The alternative is not to stop buying AI. It is to draw the line at your data. A good-enough model is now a cheap, swappable commodity, so treat it like one. The trap is the default way companies buy it: routing your proprietary data and workflows through a lab's metered API, where the lab sees everything and turns it into its own edge. Keep that layer on infrastructure you control instead, open-weight models you run, or rented ones under contracts that forbid training on your data and retain nothing. Use the intelligence, do not feed it your alpha.
The big picture
Washington may become an OpenAI shareholder. OpenAI has reportedly offered the US government a 5% stake, about $42.6 billion, as donated shares rather than a cash sale (FT, via TNW). Read it as insurance, not generosity: equity to cool the temperature ahead of Sanders's plan to tax large AI firms 50%. When you hand the state stock, you expect the heat to rise.
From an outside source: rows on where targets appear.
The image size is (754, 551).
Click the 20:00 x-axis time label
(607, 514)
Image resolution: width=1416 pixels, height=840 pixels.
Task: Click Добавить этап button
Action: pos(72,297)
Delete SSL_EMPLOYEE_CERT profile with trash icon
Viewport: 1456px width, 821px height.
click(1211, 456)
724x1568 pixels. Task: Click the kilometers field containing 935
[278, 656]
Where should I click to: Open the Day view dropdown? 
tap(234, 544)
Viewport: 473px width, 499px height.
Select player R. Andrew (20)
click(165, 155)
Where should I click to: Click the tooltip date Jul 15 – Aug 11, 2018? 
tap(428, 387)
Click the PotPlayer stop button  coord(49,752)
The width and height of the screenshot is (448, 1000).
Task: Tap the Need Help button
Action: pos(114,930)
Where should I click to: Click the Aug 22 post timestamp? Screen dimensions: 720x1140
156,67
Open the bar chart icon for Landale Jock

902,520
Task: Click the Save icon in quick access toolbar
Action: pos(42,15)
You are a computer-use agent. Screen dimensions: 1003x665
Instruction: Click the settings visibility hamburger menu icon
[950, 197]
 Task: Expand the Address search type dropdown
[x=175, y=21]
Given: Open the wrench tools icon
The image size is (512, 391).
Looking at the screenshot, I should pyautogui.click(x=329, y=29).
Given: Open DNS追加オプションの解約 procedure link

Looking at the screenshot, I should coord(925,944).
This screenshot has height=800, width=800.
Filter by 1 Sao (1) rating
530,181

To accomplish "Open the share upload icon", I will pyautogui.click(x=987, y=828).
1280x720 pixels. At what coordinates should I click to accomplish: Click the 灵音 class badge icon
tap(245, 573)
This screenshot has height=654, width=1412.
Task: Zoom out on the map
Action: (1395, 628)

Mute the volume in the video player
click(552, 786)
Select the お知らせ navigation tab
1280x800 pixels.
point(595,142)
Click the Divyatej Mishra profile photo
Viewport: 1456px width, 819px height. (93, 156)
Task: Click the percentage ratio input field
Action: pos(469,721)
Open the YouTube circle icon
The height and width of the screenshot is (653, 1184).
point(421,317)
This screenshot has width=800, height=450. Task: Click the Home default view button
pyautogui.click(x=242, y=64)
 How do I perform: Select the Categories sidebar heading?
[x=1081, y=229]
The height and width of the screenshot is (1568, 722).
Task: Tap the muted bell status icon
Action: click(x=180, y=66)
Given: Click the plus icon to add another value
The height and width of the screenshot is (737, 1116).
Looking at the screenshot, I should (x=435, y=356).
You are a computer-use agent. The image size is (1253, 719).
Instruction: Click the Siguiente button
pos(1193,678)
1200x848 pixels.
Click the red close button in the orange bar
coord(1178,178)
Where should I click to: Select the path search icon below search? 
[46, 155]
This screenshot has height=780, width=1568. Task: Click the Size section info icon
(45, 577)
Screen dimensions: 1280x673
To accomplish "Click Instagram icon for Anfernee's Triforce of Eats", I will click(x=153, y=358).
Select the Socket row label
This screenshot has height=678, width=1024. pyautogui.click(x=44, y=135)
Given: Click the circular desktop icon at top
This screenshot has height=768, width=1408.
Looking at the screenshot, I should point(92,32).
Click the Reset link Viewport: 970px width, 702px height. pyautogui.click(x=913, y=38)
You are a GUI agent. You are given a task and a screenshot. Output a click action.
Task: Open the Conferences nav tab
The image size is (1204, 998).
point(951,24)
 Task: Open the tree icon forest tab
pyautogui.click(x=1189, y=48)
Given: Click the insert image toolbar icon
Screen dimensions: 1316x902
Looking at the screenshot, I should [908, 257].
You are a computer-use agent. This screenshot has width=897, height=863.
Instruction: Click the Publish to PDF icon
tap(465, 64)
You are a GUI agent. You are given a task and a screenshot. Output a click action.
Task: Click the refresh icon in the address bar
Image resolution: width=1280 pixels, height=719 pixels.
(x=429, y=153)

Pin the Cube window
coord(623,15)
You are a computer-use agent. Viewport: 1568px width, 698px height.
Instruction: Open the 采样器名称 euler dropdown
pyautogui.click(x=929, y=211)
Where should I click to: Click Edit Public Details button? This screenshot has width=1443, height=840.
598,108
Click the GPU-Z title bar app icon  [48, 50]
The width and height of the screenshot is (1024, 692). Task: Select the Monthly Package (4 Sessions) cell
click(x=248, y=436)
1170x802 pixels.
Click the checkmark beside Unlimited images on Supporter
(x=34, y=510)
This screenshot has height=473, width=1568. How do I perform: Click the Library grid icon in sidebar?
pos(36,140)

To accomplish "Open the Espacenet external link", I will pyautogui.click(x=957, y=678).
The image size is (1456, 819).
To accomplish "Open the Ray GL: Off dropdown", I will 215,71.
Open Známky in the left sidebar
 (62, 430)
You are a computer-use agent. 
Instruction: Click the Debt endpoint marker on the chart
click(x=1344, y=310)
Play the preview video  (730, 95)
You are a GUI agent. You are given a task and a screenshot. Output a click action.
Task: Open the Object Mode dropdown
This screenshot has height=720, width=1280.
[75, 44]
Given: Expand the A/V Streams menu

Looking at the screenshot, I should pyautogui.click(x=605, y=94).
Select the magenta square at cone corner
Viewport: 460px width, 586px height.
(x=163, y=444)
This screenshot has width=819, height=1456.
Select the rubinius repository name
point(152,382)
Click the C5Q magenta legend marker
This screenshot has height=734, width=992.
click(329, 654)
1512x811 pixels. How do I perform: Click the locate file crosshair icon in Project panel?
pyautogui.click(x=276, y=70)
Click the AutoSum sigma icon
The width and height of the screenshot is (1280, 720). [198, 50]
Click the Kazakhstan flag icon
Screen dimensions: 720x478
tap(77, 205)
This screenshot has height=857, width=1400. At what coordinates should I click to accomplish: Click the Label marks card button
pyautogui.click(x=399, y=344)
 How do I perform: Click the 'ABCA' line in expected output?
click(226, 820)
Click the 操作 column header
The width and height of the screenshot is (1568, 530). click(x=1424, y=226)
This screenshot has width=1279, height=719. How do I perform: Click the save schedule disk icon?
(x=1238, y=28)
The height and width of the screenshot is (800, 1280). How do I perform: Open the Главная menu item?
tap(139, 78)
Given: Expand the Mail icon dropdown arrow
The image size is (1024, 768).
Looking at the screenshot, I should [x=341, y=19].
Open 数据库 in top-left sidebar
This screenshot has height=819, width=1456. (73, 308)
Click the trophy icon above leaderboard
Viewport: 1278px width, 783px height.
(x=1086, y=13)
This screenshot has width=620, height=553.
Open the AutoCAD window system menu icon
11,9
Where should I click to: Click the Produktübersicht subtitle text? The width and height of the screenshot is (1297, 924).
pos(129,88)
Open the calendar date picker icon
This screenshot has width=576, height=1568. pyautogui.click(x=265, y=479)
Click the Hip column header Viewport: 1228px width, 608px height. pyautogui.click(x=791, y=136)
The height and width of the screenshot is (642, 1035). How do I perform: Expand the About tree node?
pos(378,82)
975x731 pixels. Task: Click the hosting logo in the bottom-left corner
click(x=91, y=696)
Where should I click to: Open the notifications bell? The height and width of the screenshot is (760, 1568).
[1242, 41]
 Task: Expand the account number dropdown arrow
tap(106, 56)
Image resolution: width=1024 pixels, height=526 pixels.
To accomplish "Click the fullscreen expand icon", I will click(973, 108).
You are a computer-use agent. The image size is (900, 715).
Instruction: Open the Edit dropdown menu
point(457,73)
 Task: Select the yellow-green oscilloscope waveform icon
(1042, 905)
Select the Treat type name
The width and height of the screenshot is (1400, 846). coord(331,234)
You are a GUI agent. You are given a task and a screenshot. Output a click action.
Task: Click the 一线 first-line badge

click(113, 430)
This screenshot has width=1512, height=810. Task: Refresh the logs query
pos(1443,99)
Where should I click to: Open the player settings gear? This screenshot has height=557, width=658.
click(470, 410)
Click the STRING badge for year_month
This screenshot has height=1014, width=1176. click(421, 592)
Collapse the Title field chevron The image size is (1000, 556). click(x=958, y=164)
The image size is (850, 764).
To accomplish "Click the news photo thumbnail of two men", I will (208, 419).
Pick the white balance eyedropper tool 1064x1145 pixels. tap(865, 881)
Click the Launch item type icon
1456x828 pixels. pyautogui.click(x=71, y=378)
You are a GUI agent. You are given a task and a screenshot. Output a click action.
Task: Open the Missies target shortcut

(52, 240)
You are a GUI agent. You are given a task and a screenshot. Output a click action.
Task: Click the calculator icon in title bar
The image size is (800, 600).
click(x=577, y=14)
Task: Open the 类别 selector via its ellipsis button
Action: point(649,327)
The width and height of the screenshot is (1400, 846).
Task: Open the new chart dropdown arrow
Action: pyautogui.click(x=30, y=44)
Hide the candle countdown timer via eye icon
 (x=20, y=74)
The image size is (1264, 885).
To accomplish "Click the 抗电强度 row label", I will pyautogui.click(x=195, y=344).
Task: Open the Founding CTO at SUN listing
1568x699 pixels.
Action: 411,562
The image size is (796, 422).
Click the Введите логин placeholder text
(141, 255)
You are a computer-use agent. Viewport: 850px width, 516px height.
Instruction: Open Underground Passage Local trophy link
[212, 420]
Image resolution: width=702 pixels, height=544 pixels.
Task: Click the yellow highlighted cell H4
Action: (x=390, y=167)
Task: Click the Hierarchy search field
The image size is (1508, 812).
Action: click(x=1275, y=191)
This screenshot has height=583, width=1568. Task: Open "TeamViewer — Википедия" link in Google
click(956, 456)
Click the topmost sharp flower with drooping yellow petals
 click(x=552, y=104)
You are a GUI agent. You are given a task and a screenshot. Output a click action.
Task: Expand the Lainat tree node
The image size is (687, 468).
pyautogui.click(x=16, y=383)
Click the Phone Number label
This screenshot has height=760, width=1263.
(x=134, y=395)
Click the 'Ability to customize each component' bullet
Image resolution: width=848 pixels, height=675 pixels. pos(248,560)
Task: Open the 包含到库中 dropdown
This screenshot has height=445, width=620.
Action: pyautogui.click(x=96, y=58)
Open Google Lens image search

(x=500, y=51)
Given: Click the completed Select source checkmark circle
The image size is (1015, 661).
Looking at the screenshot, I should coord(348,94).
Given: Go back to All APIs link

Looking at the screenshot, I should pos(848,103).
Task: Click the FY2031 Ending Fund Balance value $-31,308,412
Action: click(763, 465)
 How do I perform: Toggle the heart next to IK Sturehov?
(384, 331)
Cybercrime's skill floor just dropped to the price of an agent. Sysdig says it caught the first ransomware attack run end to end by an AI agent, no human at the keyboard: old unpatched flaw, stolen credentials, wiped database, ransom note (TNW). No single move was clever; the model stitched 600 of them together itself. The autonomy that compresses your workflows compresses an attacker's.
Payroll is turning into AI budget. SAP will freeze most hiring, pause non-AI travel and squeeze suppliers to fund a "significant" AI push, its stock down about a third this year (Bloomberg, via TNW). Oracle, Salesforce and Microsoft are doing the same. Incumbents funding AI by cutting themselves is what happens when they believe the threat is real.
Marketing / enterprise
OpenAI's ad business is growing up. Job listings show OpenAI moving past its single text-and-image unit toward image, video, native and conversational ads, with privacy guardrails built into the roles (Digiday). The hard part is the dual-alignment problem: user trust versus advertiser value. Ads inside an advice engine are a different animal from ads beside search.